***** Given records
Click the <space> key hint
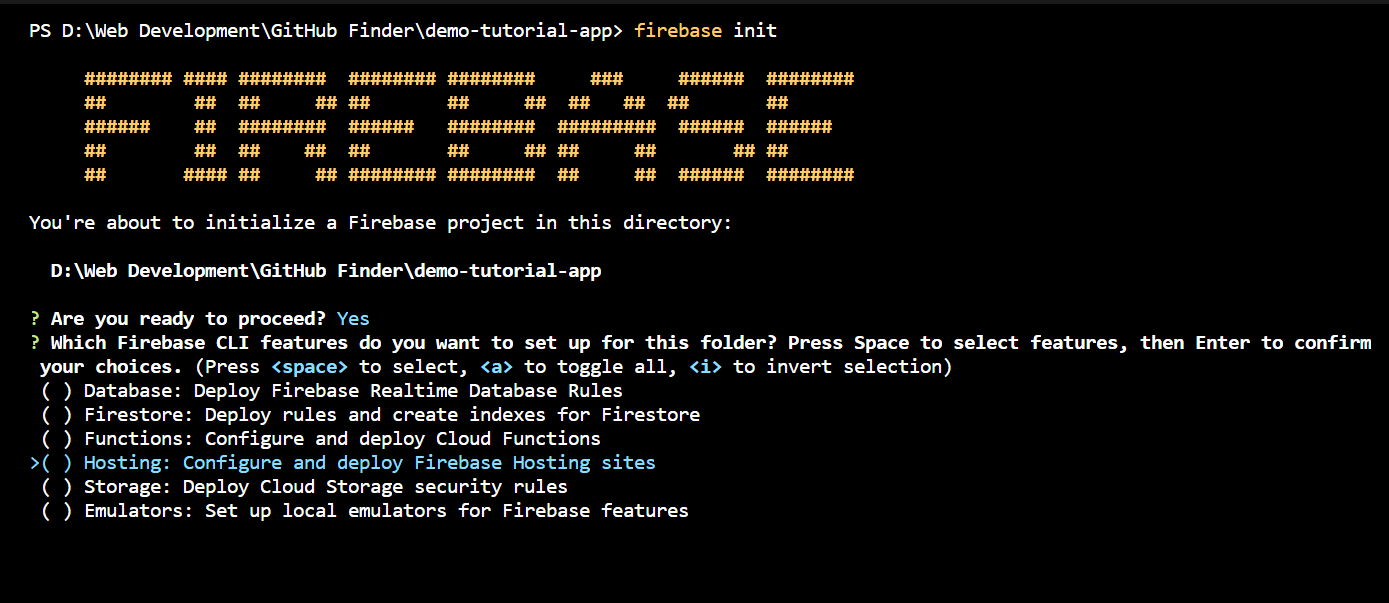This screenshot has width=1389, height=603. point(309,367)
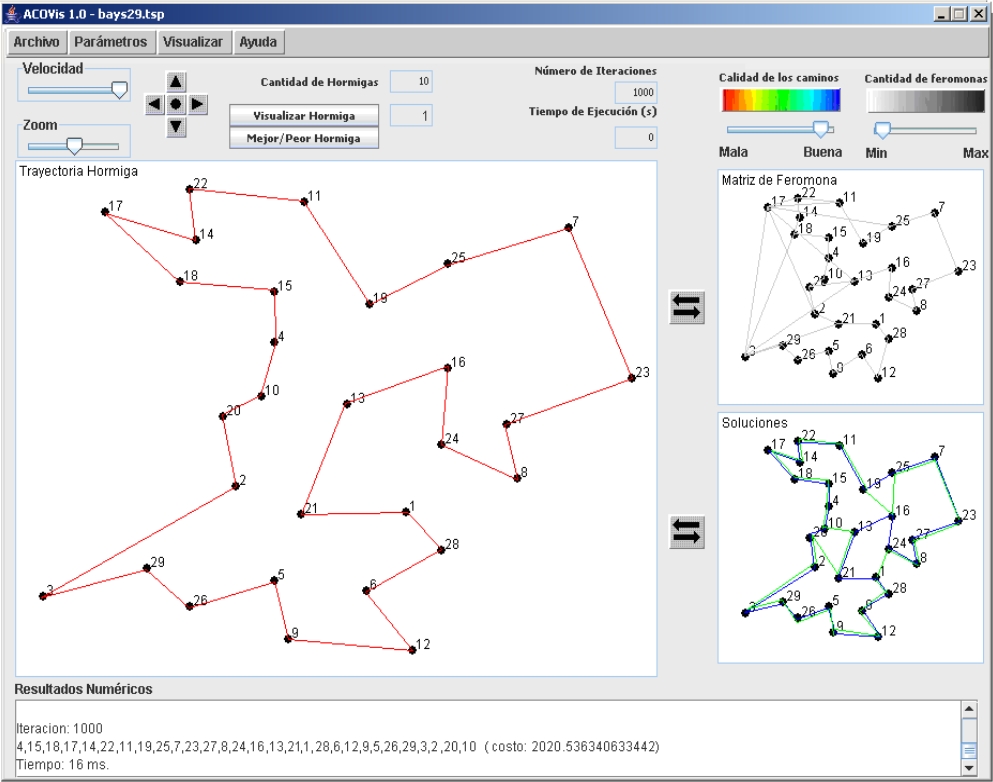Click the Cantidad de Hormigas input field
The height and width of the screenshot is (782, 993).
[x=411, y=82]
**********
***** Given records
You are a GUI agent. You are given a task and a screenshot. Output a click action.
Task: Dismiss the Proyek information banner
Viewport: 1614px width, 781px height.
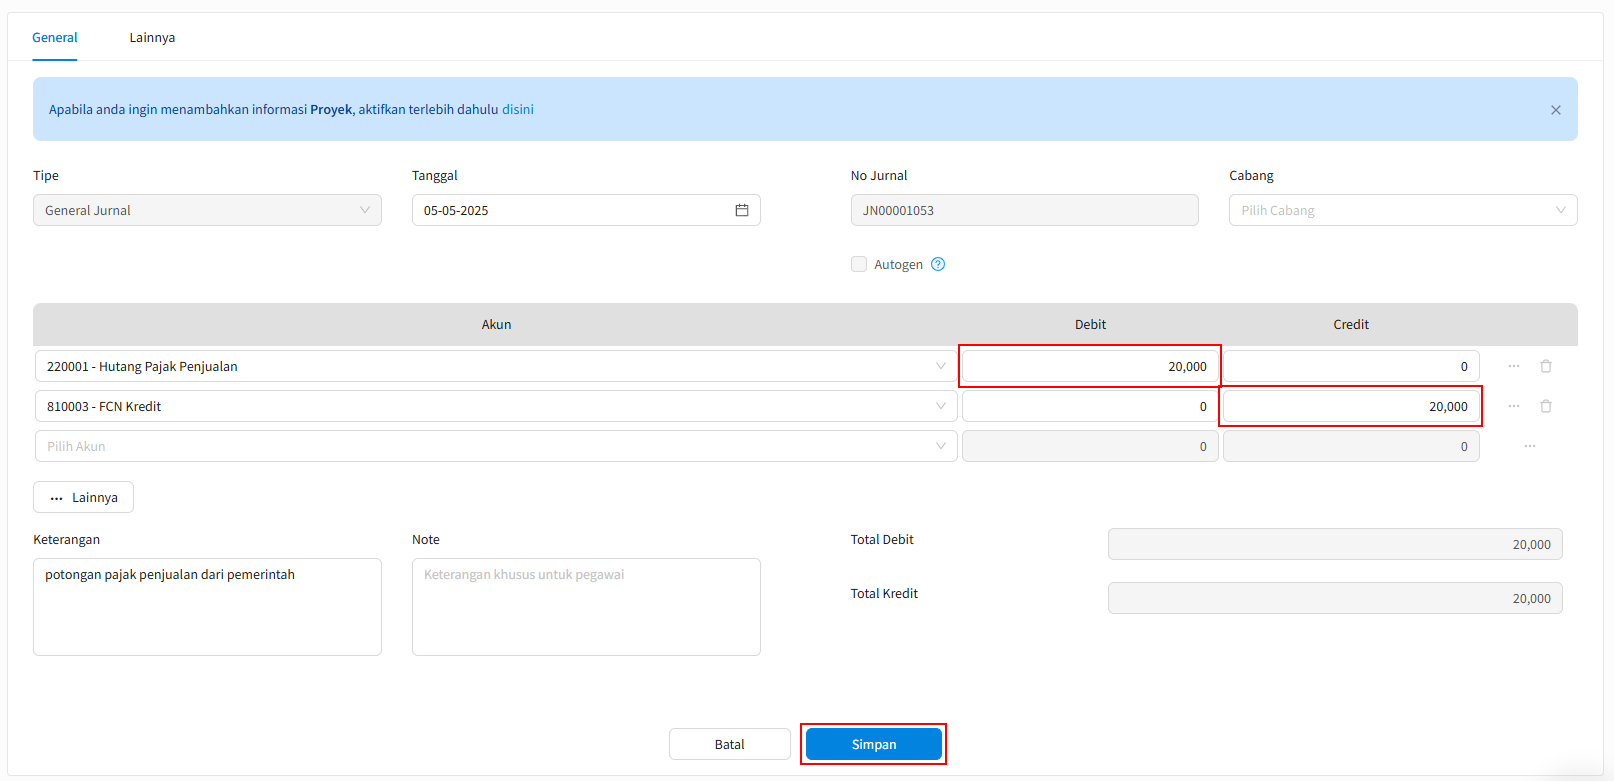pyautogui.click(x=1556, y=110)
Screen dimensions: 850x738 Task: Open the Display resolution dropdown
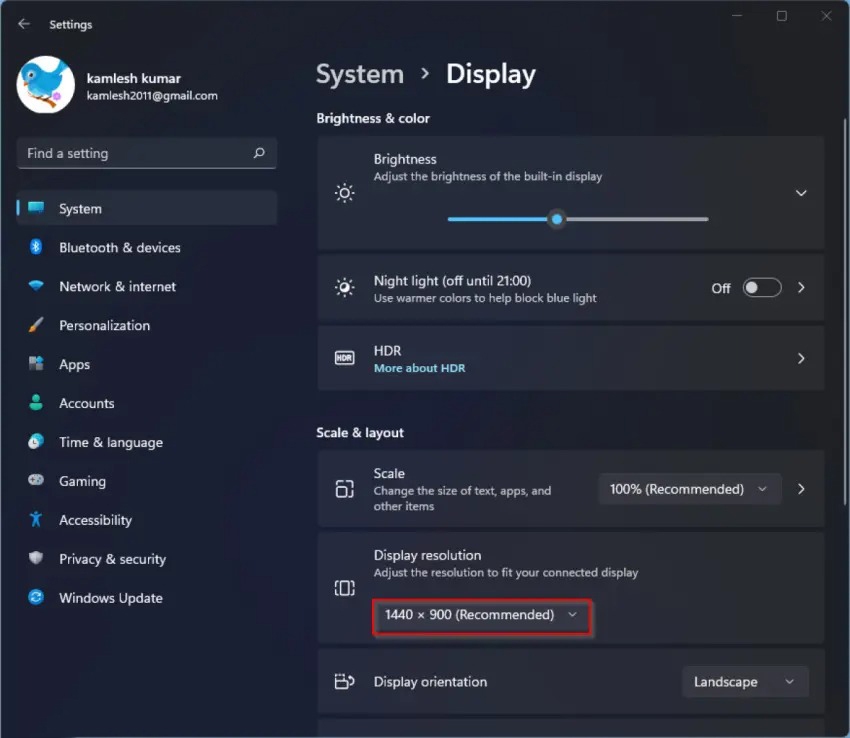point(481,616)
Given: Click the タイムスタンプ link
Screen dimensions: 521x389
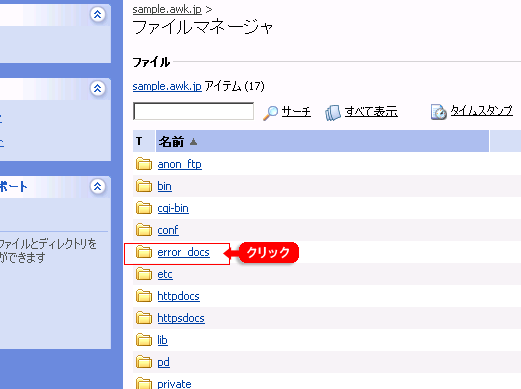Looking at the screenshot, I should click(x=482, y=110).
**********
***** Given records
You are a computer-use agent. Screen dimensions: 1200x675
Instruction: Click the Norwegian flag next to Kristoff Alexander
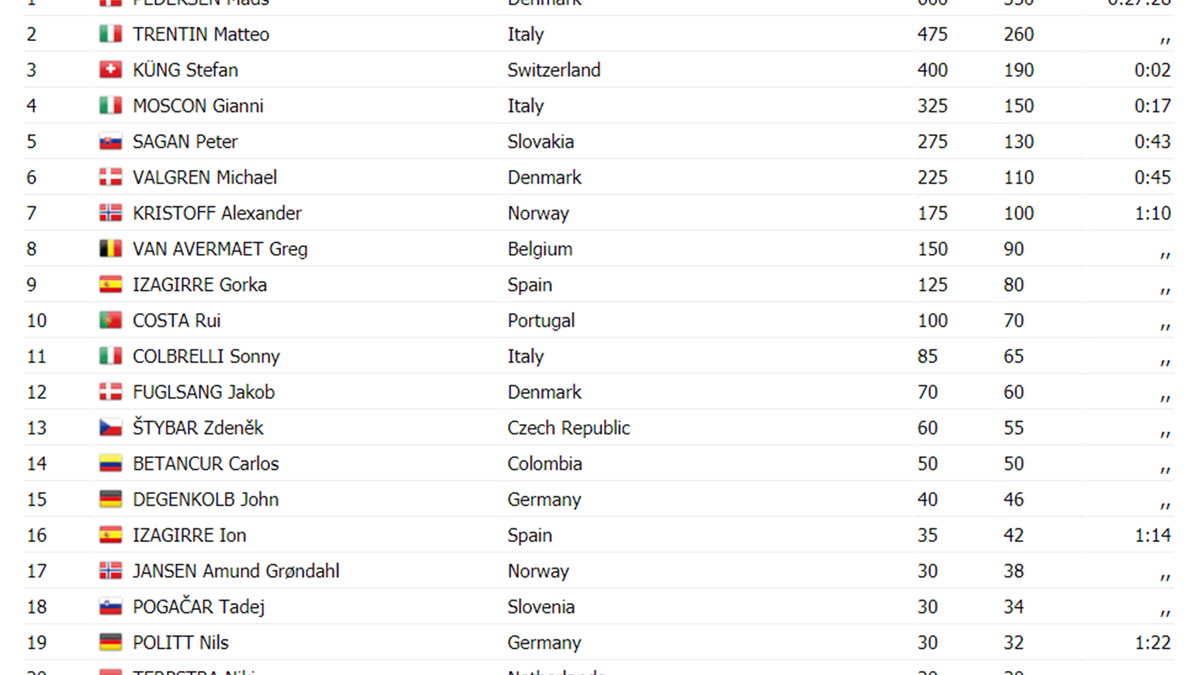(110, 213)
**********
Brief: Reproduce the stretch of material above from the line containing "Screen dimensions: 850x738" through the line containing "Looking at the" word for word, leaving out the pictures.

Task solution:
Screen dimensions: 850x738 Task: Open the Display resolution dropdown
point(481,616)
Given: Click the タイムスタンプ link
Screen dimensions: 521x389
Looking at the screenshot, I should click(x=482, y=110).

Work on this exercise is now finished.